In the late 1970s, Gary Adams pursued his passion for photography when he connected with master photographer Ansel Adams (1902-1984) and participated in his Yosemite and Friends of Photography Workshops, where Ansel mentored his students, lectured, and conducted fieldtrips. Gary Adams was grateful when he received a personal portfolio review by Ansel Adams at his Carmel home endorsing his skill as a landscape photographer.
Working from his home base in Las Vegas, a city that put him at the doorstep of the desert landscapes he loved, Gary Adams devoted himself to documenting the grandeur of the American Southwest, from the Grand Canyon to Zion National Park to the Mojave Desert.
In 1987, Adams established the Mojave Desert Photographic Project for the Smithsonian Institution in cooperation with UNLV. To document the Mojave Desert, Adams took photographs with a specially made large-format field camera that uses 20-by-24-inch negatives. Adams explained that “such a camera would produce prints large enough to do justice to the scale of the land and of a reality that would preserve the clarity of light on the land.”
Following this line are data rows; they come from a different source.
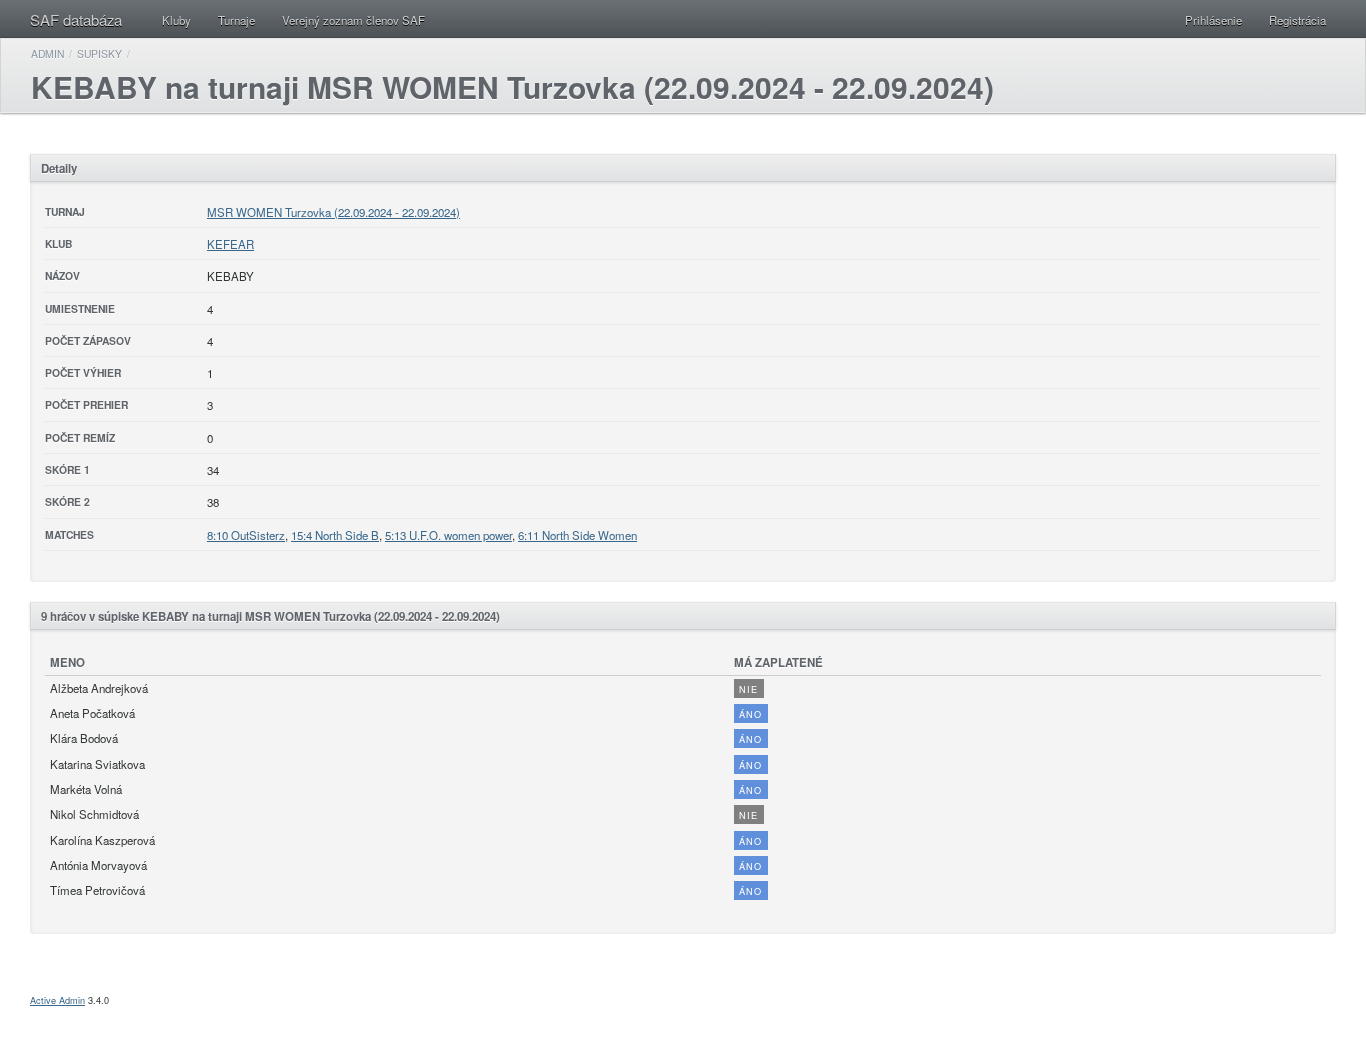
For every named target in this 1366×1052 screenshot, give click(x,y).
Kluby (176, 20)
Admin (47, 53)
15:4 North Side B (335, 535)
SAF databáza (76, 19)
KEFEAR (230, 244)
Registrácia (1297, 20)
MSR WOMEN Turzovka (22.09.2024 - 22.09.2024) (333, 212)
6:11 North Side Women (577, 535)
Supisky (99, 53)
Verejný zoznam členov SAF (353, 20)
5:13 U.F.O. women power (448, 535)
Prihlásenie (1213, 20)
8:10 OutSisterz (246, 535)
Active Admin (57, 1000)
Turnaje (236, 20)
Adams had developed a friendship with Rita Deanin Abbey, who was professor of art at UNLV from 1965 to 1987. Their friendship was rooted in a shared artistic devotion to the landscapes of the Southwest. Adams brought a photographer’s precision and reverence for place to every image he made. His portraits of Abbey carry that same quality of attentiveness, revealing not only the subject but the spirit of the spaces she inhabited.
In 1987, over a period of two days, Adams photographed Abbey using two different historic approaches: The first was contact portraits using an 8 x 10 traditional view camera that is characterized by very sharp and careful focus, heightened contrast, and precise exposure. Adams used similar techniques to capture expansive vistas and fine details in the desert landscape. The second group was 35mm images inspired by the painterly pictures of historic “pictorialism” that moved him to “create” expressive tones rather than merely “record” the subject. With an artistic approach, he selectively lightened or darkened specific areas to change contrast, depth, and focus.
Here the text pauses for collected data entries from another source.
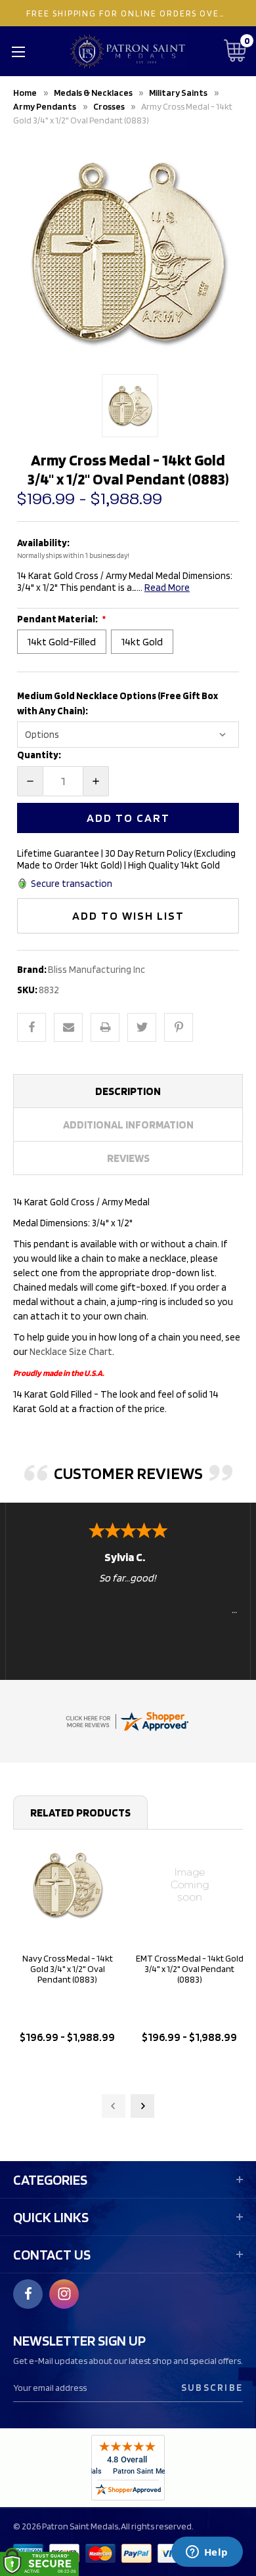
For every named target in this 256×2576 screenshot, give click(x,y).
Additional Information (128, 1124)
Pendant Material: (58, 619)
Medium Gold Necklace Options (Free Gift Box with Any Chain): (117, 703)
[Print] (105, 1027)
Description (128, 1091)
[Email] (68, 1027)
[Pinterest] (178, 1027)
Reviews (128, 1158)
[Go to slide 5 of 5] (113, 2106)
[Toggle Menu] (18, 51)
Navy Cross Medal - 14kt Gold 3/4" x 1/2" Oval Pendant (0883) (67, 1969)
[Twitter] (141, 1027)
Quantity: (39, 755)
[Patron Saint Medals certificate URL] (127, 1720)
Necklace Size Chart (71, 1352)
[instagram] (64, 2293)
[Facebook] (31, 1027)
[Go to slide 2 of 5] (142, 2106)
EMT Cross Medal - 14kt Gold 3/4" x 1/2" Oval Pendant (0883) (190, 1969)
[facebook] (28, 2293)
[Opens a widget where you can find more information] (207, 2553)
This exhibition celebrates Adams’s pursuit of both styles of photography, with Abbey as the central subject. These intimate views of the artist in her home and studio convey an artistic interpretation of the ambiances and spirit of the spaces.
This exhibition is made possible through the generous donation of Gary Adams’s photography to the Rita Deanin Abbey Art Museum by his wife, Melissa Kelly Adams.